Recent developments with endometrial aspiration and the Philadelphia women’s experience with the super-coil abortions make it clear that for women to begin to assert control over experimentation being done on women, two immediate steps must be taken:

  1. We must continue to develop a network of information accessable to women all over the country. We must investigate and share our information concerning abortion and birth control techniques. This network is crucial not only to our ability to react responsibly and quickly in crisis situations such as Karman’s experiment in Philadelphia, but also to our development of long term strategies for gaining control over medical practices in our local situations.
  2. We must develop informed sets of medical standards to guide us in evaluating experimentation performed on women. We must be able to determine when and how women are being exploited as experimental guinea pigs by both the ‘hip’ and the ‘straight’ medical professions.

One of Karman’s most successful methods for manipulating radical women and others involved in health has been to employ our own rhetoric about the rigidity and professionalism of the medical establishment. Karman is not a medical doctor. This, in itself, is not something to hold against him. Trained, competent para-medics can play a crucial role in our struggle to demystify and change the medical system in this country. However, we leave ourselves wide open to becoming a part of what exploits women (i.e., second-rate medical care in this case) if we just dismiss medical standards and practices because they are a part of organized medicine as it exists now. Para-medics like Harvey Karman may be able to confuse and rip us off more easily than doctors. Not everyone who works outside of the medical system is working for our best interests. We must have our own standards which we have developed out of our own research and experience, which we have discussed and criticized, on which we can rely. In the name of feminism we should not be risking women’s lives!

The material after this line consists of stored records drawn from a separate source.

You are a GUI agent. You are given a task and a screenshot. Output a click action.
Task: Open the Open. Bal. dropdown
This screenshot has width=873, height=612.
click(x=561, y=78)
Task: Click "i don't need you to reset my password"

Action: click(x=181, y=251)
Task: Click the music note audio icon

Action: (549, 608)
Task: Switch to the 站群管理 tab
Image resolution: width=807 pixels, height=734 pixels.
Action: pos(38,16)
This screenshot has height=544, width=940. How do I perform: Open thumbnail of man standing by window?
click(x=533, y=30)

No matter where or what we are doing in terms of abortion and women’s health we have got to have the control; the only way we can get it is to take it. This report was written in an effort to share some of our conclusions and information as a step towards educating ourselves to sieze that control.

>>  Back to Vol. 5, No. 2  <<


  1. A cannula is a small piece of tubing inserted into the cervix through which a fetus is sucked by a vacuum aspirator. It used to be that cannulas were inflexible because vacuum aspirator abortions used to entail dilation of the cervix; now it is common that the cervix is not dilated and flexible cannulas are used.
  2. See “Joint Program for the Study of Abortion: Early Medical Complications of Legal Abortion.” Christopher Tietze, M.D. and Sarah Lewit. Population Council, Vol. 3, No.6, June 1972.